ETS/Trasporti aerei: Garantire la certezza del diritto in materia di riduzioni delle emissioni dopo il 2016

Il 21 giugno gli ambasciatori dell'UE hanno concordato la posizione di negoziato del Consiglio al fine di prorogare le disposizioni esistenti concernenti le attività di trasporto aereo previste dalla normativa relativa al sistema di scambio di quote di emissione (ETS) dopo il 2016 e predisporre l'attuazione della misura mondiale basata sul mercato dal 2021. Il Consiglio è ora pronto ad avviare i negoziati con il Parlamento europeo.

La proposta della Commissione di un nuovo regolamento è la risposta all'accordo raggiunto nell'ottobre 2016 dall'Organizzazione per l'aviazione civile internazionale (ICAO) per introdurre una misura mondiale basata sul mercato a partire dal 2021 al fine di regolamentare le emissioni del trasporto aereo internazionale attraverso un sistema di compensazione, noto anche come CORSIA (regime di compensazione e riduzione delle emissioni di CO2 per il trasporto aereo internazionale). L'UE sostiene tale misura e intende partecipare alla prima fase che è su base volontaria.

L'accordo raggiunto dal Consiglio sostiene gli elementi principali della proposta della Commissione:

  • mantenere gli attuali limiti dell'ambito di applicazione del sistema ETS dell'UE, in particolare prorogando la deroga per i voli all'esterno del SEE;
  • definire le disposizioni per il riesame alla luce dell'attuazione della misura mondiale basata sul mercato all'interno dell'UE, in particolare nella direttiva ETS, una volta che tutte le decisioni ICAO sono adottate;
  • fatto salvo tale riesame, prevedere l'applicazione del fattore lineare di riduzione (LRF) agli operatori aerei dal 2021 in poi nel settore dell'aviazione.

Inoltre, il testo della proposta della Commissione è stato modificato, in particolare per chiarire il processo di riesame.

La proposta deve essere adottata entro la fine di quest'anno in modo da evitare un vuoto giuridico per quanto riguarda la conformità all'attuale normativa ETS nel 2017 e garantire certezza agli operatori aerei e alle autorità di gestione. Le date per la comunicazione e la restituzione delle quote di emissioni nel 2017 sarebbero rispettivamente il 1º aprile e il 1º maggio 2018.

Prossime tappe e contesto

Al Parlamento europeo il voto in commissione ENVI in merito al progetto di relazione sulla proposta è fissato per l'11 luglio e la votazione in plenaria non è prevista prima di settembre.
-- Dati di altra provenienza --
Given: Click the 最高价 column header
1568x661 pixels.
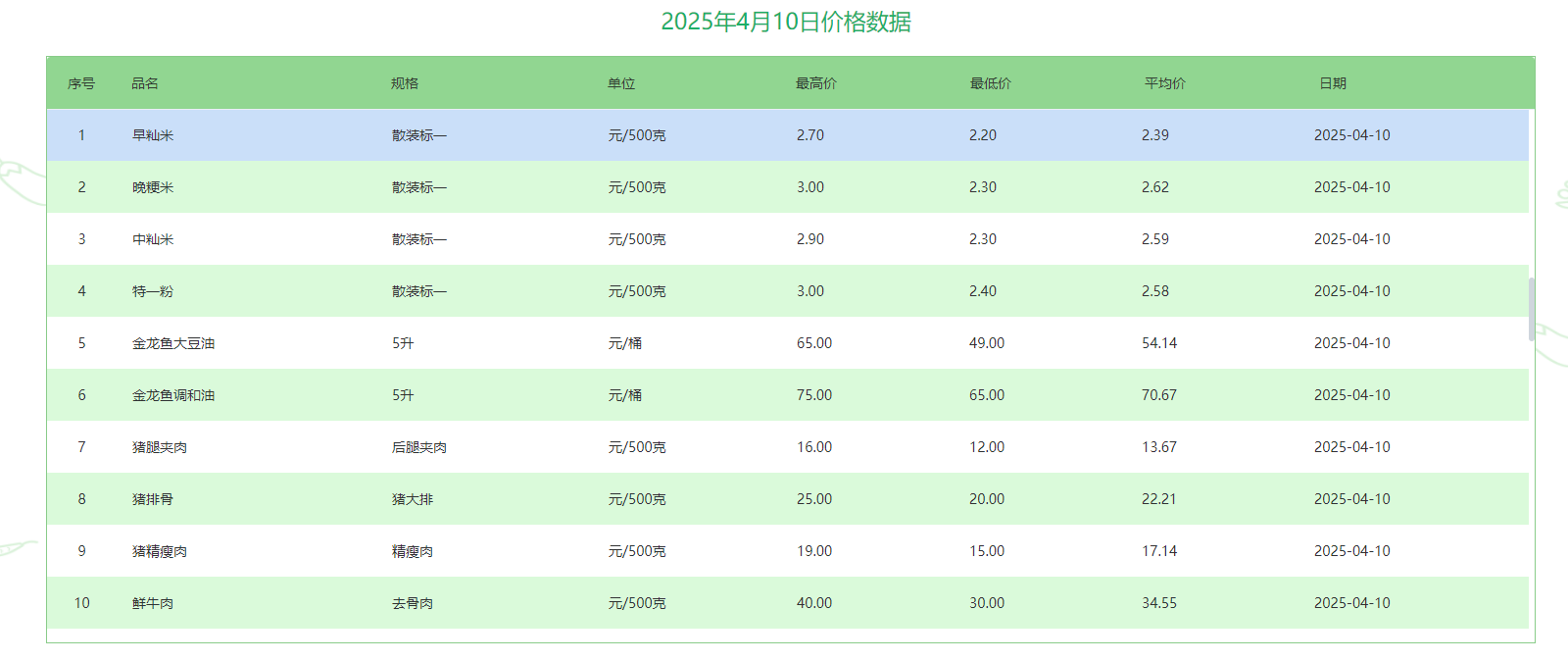Looking at the screenshot, I should click(815, 83).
La Commissione ha trasmesso la proposta il 3 febbraio 2017 e l'ha presentata al Consiglio "Ambiente" il 28 febbraio.

ETS e ICAO - contesto

Il sistema di scambio di quote di emissione (ETS) è stato avviato nel 2005 per promuovere la riduzione delle emissioni di gas a effetto serra a livello dell'UE. Il settore dell'aviazione è compreso nella normativa ETS esistente. Le emissioni prodotte dal trasporto aereo contribuiscono all'obiettivo dell'UE di ridurre del 20 % le emissioni di gas a effetto serra entro il 2020 rispetto ai livelli del 1990.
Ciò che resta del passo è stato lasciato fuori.